Features

The Challenges of Male Parenting in Progressive Berkeley

By JOSH GREENBAUM Special to the Planet
Friday April 30, 2004

Knowing your way around a particular town is like knowing your way around the English language: Just because you’re fluent doesn’t mean you can name all the working parts of a toilet or trade bons mots with an Oxford don. And just because you’ve lived in a town on and off for over 10 years, as I have in Berkeley, doesn’t mean you really know it as well as you might think, if at all—a fact I found out upon returning this year to Berkeley as the father of a newborn little girl.  

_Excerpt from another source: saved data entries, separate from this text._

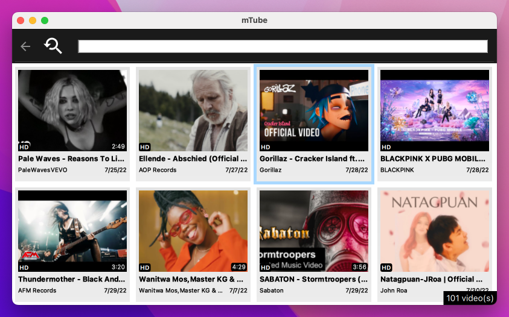Click the HD badge on BLACKPINK video
This screenshot has width=509, height=317.
click(x=386, y=147)
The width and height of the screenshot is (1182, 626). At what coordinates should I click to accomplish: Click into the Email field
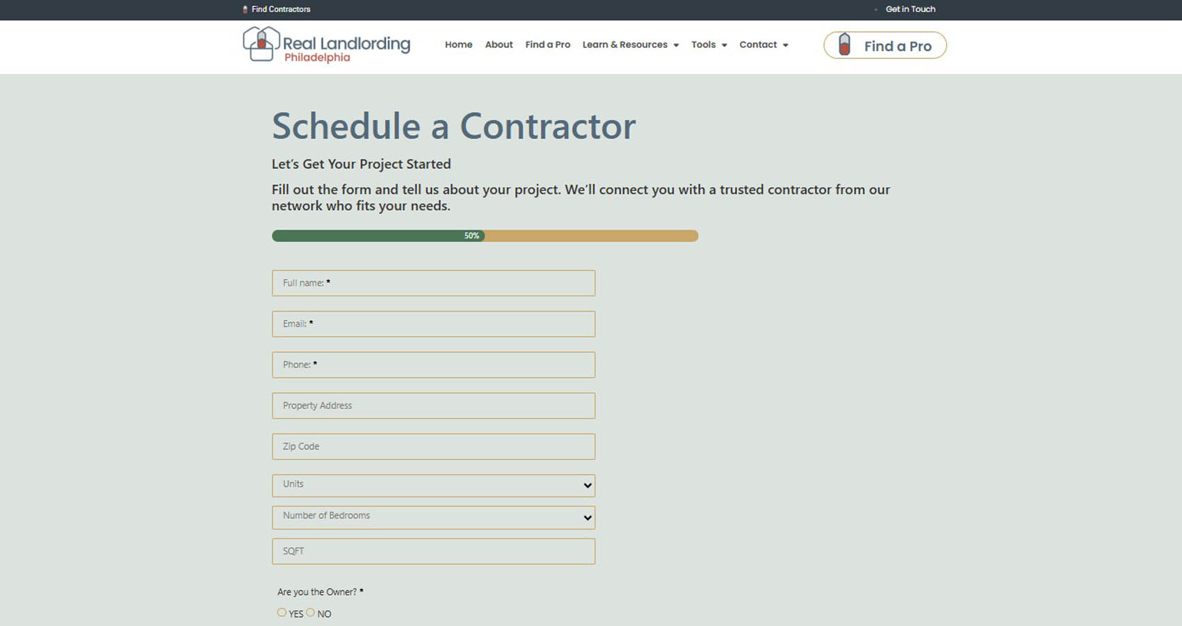[x=433, y=324]
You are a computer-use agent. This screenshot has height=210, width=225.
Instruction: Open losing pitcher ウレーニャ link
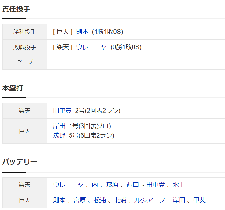(x=91, y=47)
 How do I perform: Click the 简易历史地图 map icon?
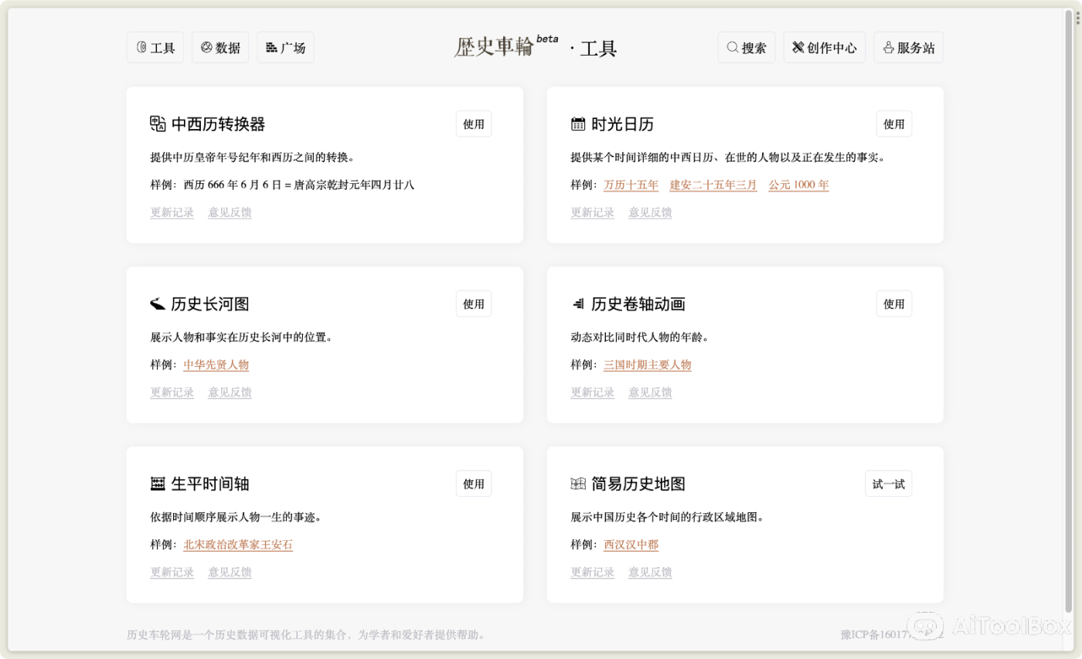pyautogui.click(x=577, y=483)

Being a new parent is largely a matter of running a major supply operation for a very demanding boss who refuses to say what she wants but requires instant gratification. Or else. Which means that mastering the logistics of where to find the really important things that keep the boss happy is a matter of life and death, sleep and sanity, and absolutely no diaper rash, usually all in the same 24-hour period.  

So it was with a certain level of panic that I discovered the complexity of setting up a proper baby supply-line when we moved back to Berkeley, just as my little dictator was hitting the one-month mark. I had assumed, based on something I now recognize to be profound ignorance, that the abundance in Berkeley of such diverse items as too-rich gourmet foods, endless kitchen supplies, over-priced real estate, and ridiculous amounts of camping equipment would extend to essential baby-related products. It turns out that I had a lot to learn.  

The first thing I learned is that geography is destiny when it comes to a baby’s needs. A large chain like Safeway or Walgreen’s can have a massive baby section in one store, replete with the kind of option overload that is our God-given birthright as yuppie Americans, and then present an out-of-stock baby shelf in another store that would make a Soviet-era retailer blush with pride. This is particularly true the closer a baby supply chain chief ventures towards the UC Berkeley campus, where the space that would otherwise have gone towards supplying babies is taken up by the ways and means of preventing them in the first place. (With an appropriate level of option overload, begging the question of why Cal students need 15 different kinds of condoms...) 

The second thing I learned is that, while Berkeley professes to being on the cutting edge of social change, many Berkeley retailers still assume that baby’s only procurer is mommy or some such other woman, preferably with a feminine hygiene problem in need of a little retail therapy. Hence the frequent placement of baby products next to the women’s products section. As an honorary member of the sisterhood, I honestly have no problem with the proximity of Monistat to Gerbers, and I am certainly grateful that the baby section isn’t next to a wall full of Maxim magazines or more striped condoms. But wouldn’t it make more sense to at least acknowledge the buying power of fathers in the baby business with an adjacent shelf dedicated to, say, romantic gifts for the tired partner staying at home with Junior while daddy escapes on a shopping trip? 

The final thing I learned is that the shop that doesn’t stick the diapers next to the tampons usually sticks them next to the cold remedies. Now that’s a successful retail strategy: Imagine the joy of turning the aisle, with newborn baby in a carriage about three feet off the ground, and finding the kid’s vital supplies blocked by a mass of sneezing, coughing germ factories looking for a new host for their miserable microbes. This is a particularly welcome sight in flu season, but it’s good for a quick exit any time of year.  

A few weeks passed and I eventually got the hang of this latest twist in getting to know quirky Berkeley. And at this point I’d say that I’ve pretty much mastered the current needs of my new master, who shows her benevolence by generally cooperating in my peregrinations to please her so-far wordless whims. Which brings us to the essential truth about fatherhood: You don’t need to be able to trade witticisms with a British bigwig or discuss part numbers with a plumber, as long as you’ve got your baby’s lingo down pat.